Hi,

Following up on this thread (https://www.monetdb.org/pipermail/users-list/2016-April/009107.html) from last year, the issue was that the pcre-based regex replacement did not implement back references in the replacement string.
In need for this feature, I so far used the pcre implementation via R function. It works well, but using R just for this is a bit odd, especially because R-core has a pretty dumb dependency on the whole TeX distribution, and building MonetDB docker images that need to include R and TeX just because of regex isn't a neat option.
I have also tried to use both re and regex packages via python, but this is very slow compared to pcre.

So I finally decided to put a few hours on the MonetDB implementation and added support for back references. 
They can be indicated with both \1 and $1 syntax. Back-reference 0 is the whole match. Out-of-bound back-references are empty strings.

While at it:
- pcre.replace replaces all matches, so I made a variant pcre.replacefirst to replace only the first match.
- the bat implementation was ignored because of a missing "module batpcre" in pcre.mal, it always resorted to manifold on the string version. Fixed that.

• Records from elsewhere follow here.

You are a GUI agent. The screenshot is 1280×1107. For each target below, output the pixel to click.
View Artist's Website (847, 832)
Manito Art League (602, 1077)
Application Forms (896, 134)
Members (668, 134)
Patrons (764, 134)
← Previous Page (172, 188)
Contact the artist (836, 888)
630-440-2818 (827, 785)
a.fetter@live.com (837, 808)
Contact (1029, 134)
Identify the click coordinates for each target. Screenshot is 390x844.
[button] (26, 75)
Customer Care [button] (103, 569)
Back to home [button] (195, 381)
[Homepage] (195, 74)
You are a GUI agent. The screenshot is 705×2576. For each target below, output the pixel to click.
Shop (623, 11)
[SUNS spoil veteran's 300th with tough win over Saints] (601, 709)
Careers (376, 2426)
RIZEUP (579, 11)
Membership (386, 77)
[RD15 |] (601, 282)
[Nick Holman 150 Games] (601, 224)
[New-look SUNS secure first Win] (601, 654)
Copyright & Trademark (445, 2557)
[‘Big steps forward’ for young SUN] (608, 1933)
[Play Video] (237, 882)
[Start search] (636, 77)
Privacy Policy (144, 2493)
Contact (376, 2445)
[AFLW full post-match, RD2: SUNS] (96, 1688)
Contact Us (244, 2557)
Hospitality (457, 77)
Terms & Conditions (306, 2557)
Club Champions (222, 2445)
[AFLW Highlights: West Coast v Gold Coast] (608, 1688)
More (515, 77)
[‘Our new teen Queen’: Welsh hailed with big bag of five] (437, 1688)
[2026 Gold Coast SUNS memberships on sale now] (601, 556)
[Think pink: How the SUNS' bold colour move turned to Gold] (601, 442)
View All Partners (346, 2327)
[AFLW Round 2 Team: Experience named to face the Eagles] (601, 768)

Also, I'm not sure why there don't seem to exist SQL functions declared for this. 
I use the following:

CREATE FUNCTION pcre_replace(s string, pattern string, repl string, flags string) RETURNS string EXTERNAL NAME pcre."replace";
CREATE FUNCTION pcre_replacefirst(s string, pattern string, repl string, flags string) RETURNS string EXTERNAL NAME pcre."replace_first";

Perhaps they could come by default?

Please feel free to use and modify the patch (Jul2017) in attachment if you think it's useful. I've tested it quite a bit, no issues found.


Here are some examples:


sql>select name, pcre_replace(name, '([a-z]+)_([a-z]+)', '[\\1]-[\\2]', '') as replaced from sys.functions limit 2;
+-------------+---------------------------------------------+
| name        | replaced                                    |
+=============+=============================================+
| mbr_overlap | [mbr]-[overlap]                             |
| mbr_overlap | [mbr]-[overlap]                             |
+-------------+---------------------------------------------+
2 tuples (4.650ms)


sql>select name, pcre_replacefirst(name, '([a-z])', '[\\1]', '') as replaced from sys.functions limit 2;
+-------------+---------------------------------------+
| name        | replaced                              |
+=============+=======================================+
| mbr_overlap | [m]br_overlap                         |
| mbr_overlap | [m]br_overlap                         |
+-------------+---------------------------------------+
2 tuples (4.728ms)

sql>select name, pcre_replace(name, '([a-z])', '[\\1]', '') as replaced from sys.functions limit 2;
+-------------+-----------------------------------------------------------------------------------------------------+
| name        | replaced                                                                                            |
+=============+=====================================================================================================+
| mbr_overlap | [m][b][r]_[o][v][e][r][l][a][p]                                                                     |
| mbr_overlap | [m][b][r]_[o][v][e][r][l][a][p]                                                                     |
+-------------+-----------------------------------------------------------------------------------------------------+
2 tuples (10.360ms)